On the great plains the people had turned to hunting the giant big-horned bison and in the Great Lakes regions there were still giant moose and giant beaver to hunt.
The various types and styles of points that developed out of and after the Clovis types are classified under the name Plano. The Brohm archaeological site, found near the north west end of Lake Superior, is a Plano culture occupation site.
Some time between 7,000 and 6,000 BC or about nine thousand years ago (Quimby 1960) the people made their camp on an ancient beach which was then above the present level of Lake Superior
Some of the points the hunters were using were of the long narrow lancelate style, while others were a broader leaf shape. Two types have been named, they are called Plain View and Milnesand, and have been recognized elsewhere on the continent. The tool-makers also manufactured blades, scrappers, and bi faced (two sides chipped) choppers out of stone called taconite, flint, and quartzite.
The knife blades were used for all manner of cutting. Scrappers were used to prepare hides as well as shaping wood and bone tools.
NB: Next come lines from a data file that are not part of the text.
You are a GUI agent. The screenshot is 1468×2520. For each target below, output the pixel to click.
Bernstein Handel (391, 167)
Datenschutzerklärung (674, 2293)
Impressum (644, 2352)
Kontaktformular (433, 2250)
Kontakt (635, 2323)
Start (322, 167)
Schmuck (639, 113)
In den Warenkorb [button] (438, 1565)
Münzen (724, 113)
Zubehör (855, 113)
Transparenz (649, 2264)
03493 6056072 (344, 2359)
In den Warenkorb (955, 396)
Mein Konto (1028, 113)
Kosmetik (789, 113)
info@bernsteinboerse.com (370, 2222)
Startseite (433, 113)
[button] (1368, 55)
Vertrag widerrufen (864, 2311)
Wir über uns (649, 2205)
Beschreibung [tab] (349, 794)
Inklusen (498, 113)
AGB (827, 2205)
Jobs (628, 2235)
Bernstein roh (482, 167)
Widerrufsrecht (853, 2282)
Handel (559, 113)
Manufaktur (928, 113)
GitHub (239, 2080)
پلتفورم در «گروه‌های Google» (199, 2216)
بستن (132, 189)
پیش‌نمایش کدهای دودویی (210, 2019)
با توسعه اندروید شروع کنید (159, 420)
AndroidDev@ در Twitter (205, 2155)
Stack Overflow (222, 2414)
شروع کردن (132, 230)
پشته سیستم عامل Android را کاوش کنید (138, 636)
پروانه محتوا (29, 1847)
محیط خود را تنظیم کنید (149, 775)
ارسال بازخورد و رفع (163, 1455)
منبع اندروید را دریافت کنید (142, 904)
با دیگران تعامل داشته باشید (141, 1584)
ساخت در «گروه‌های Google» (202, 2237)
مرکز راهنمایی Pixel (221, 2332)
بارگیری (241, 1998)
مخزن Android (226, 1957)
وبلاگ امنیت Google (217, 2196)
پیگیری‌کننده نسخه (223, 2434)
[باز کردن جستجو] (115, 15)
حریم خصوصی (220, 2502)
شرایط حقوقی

The large bi face chopper was a common household tool used to break up large mammal bones, primarily to remove the marrow but also to obtain pieces of bone for tool-making.
Because of the acidity of the soil in sites like the Brohm Site, the bone did not last long, therefore, there is little or no evidence of what the people were hunting. We can only assume that it was the large mammals of the lake-shore forest. During the generations of the Plano culture the temperature continued to rise year upon year until it was hotter and drier than it had been in 20,000 years. In this great drought the last of the Pleistocene animals would die out as would the sea mammals from the Great Lakes.
What must it have been like to live in those final days of the Pleistocene giants? While it is true that the overall changes took hundreds of thousands of years the last animal to die in a region died during some hunter's lifetime. Then it was a grandchild, then a father and finally a grandfather, who had seen the last great beast. How many generations hunted for them in vain? How long did they remain part of the mythology of the people? Perhaps even longer than the great floods and the great fires of the age that was to follow? Are these great beasts now still part of Ojibwa culture in the folklore? Listen to those tales and you will find out.
This was the end of the age of the Paleo-Indian cultures. Soon the people would learn to live in the new environment in the ages of the Archaic cultures.
The age of the Archaic cultures was the age of the great droughts. Because some of the ice caps still remained near the twin centres it is called the period of terminal glaciations and lasted from about 6,000 BC to 3,000 BC (Quimby 1960). This was also the time of the greatest dryness, it is called the Altithermal, and lasted from 5,500 BC to 3,000 BC (Buchner 1980). during the height of the Altithermal temperatures averaged 5 F higher than today.
This drought drove the grazers and the hunters, including mankind, from the high plains. It was an age when great firestorms swept the grasslands and the forests. It was these fires that burned out the last stands of spruce from the southern parts of the Great Lakes regions.